Pada bab 2 yang berjudul “Logical Fallacy“, yang dibahas tidak hanya logical fallacy itu sendiri. Setiap jenis logical fallacy yang dijelaskan, terdapat contohnya dan cara untuk kita bagaimana kita harus menyikapi logical fallacy tersebut.
Lagi-lagi, setiap pembahasan di buku ini terasa ringan dan mudah dipahami—hal yang menjadi kelebihan dari buku ini. Selain itu, setiap kita memasuki pembahasan baru, pada halaman sebelah kirinya hampir selalu terdapat quote yang menarik dari banyak tokoh.

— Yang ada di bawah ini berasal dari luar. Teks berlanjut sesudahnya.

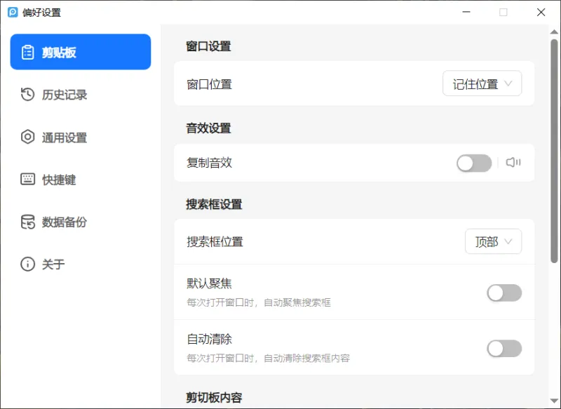Open 历史记录 via the history clock icon
The width and height of the screenshot is (561, 409).
[x=27, y=95]
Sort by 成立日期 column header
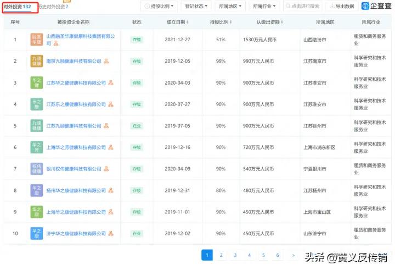This screenshot has width=395, height=270. [x=177, y=23]
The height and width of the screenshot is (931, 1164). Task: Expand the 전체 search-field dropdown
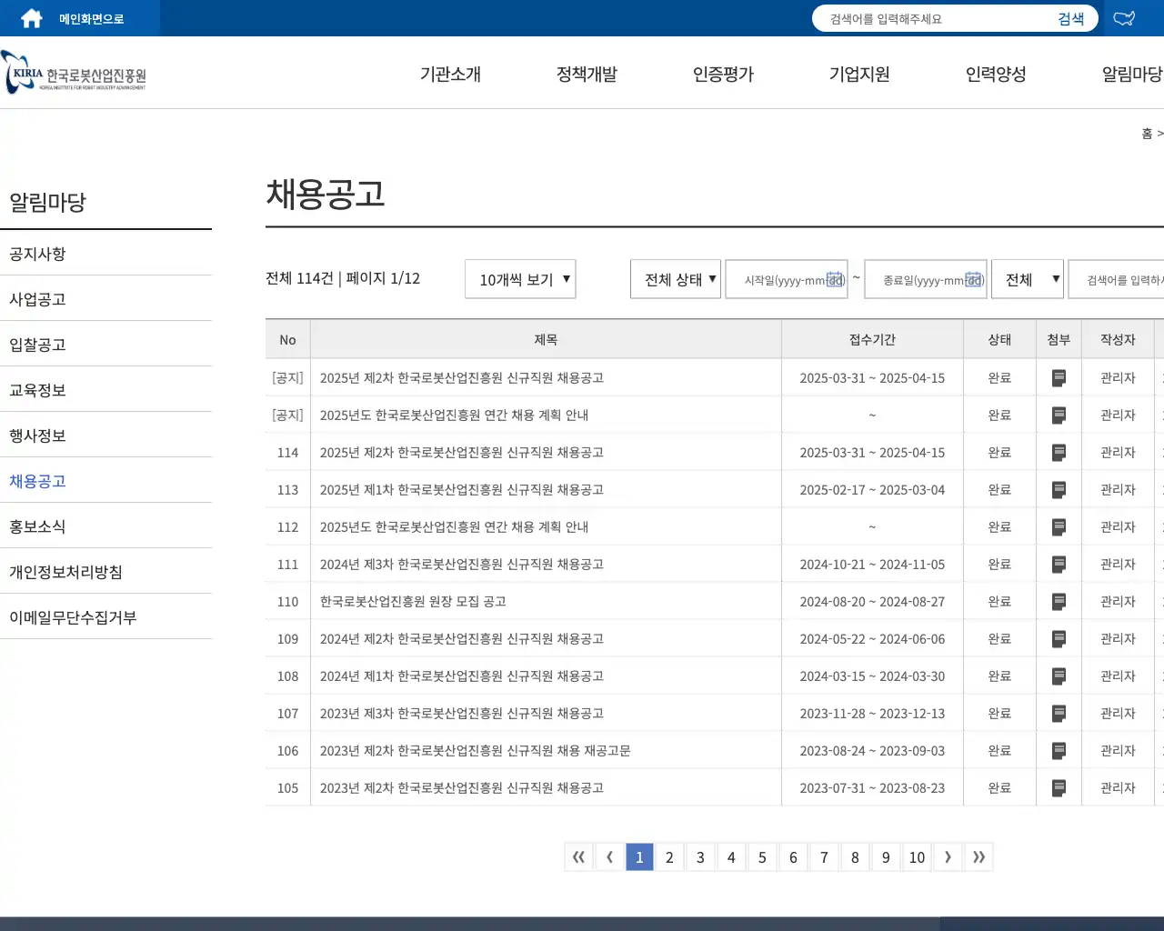click(1028, 279)
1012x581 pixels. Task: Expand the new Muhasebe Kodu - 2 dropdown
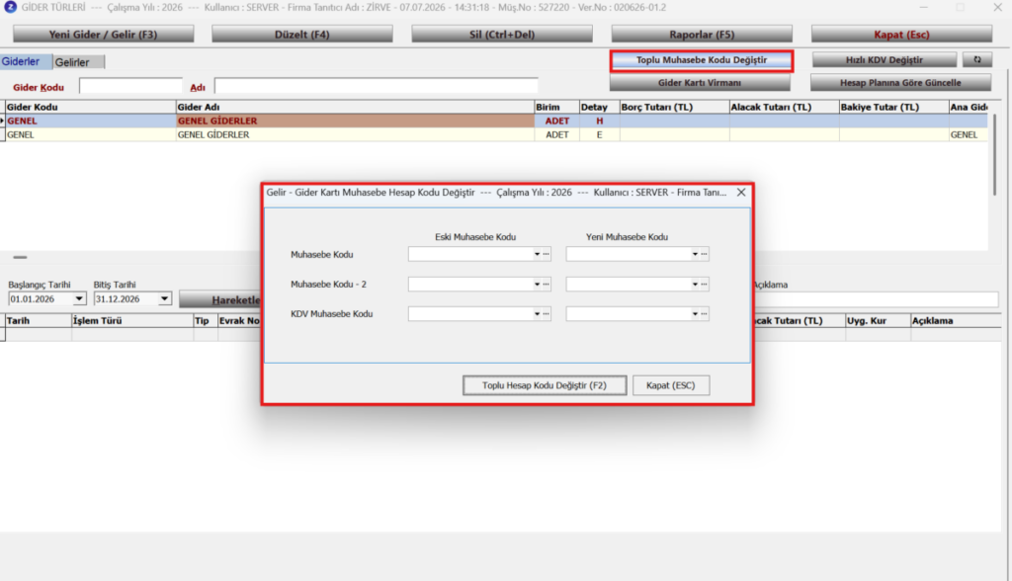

“Kita membaca semesta dengan salah lalu berkata dunialah yang membohongi kita.”
— Rabindranath Tagore (hlm. 60)
Kutipan tersebut terasa seperti teguran kecil bagi kita semua—yang terlalu cepat menghakimi, tetapi jarang memeriksa cara berpikir sendiri. Di tengah kemudahan menyebarkan opini dan menyerang pendapat orang lain di media sosial, kutipan tersebut menjadi semacam ajakan diam-diam untuk kembali ke dalam diri kita sendiri: jangan-jangan bukan dunia yang membingungkan, melainkan cara kita membaca dunia itulah yang perlu dibenahi.
Baca juga:
Logika sebagai Alat, Bukan Senjata
Buku Ihwal Sesat Pikir dan Cacat Logika ini tidak menjebak pembaca pada superioritas berpikir logis. Buku ini seperti pengingat bahwa kita punya alat untuk tidak terseret arus hoaks, provokasi, dan debat kusir yang melelahkan. Alat itu bernama logika—yang sayangnya, orang-orang sering lupa bahwa mereka memiliki alat itu.
Kita semua pernah—dan mungkin sedang—terjebak dalam sesat pikir. Buku ini, alih-alih bisa menjadi “senjata” untuk mengalahkan argumen lawan, bisa lebih berguna sebagai alat untuk menertibkan nalar sendiri.
Buku Ihwal Sesat Pikir dan Cacat Logika ini tampaknya memang bukan buat semua orang. Bagi yang sudah terbiasa membaca buku filsafat, tidak ada hal baru yang bisa didapat dari buku ini. Buku Ihwal Sesat Pikir dan Cacat Logika ini mungkin lebih cocok dibaca untuk mereka yang pemula dan orang awam yang ingin menajamkan logikanya.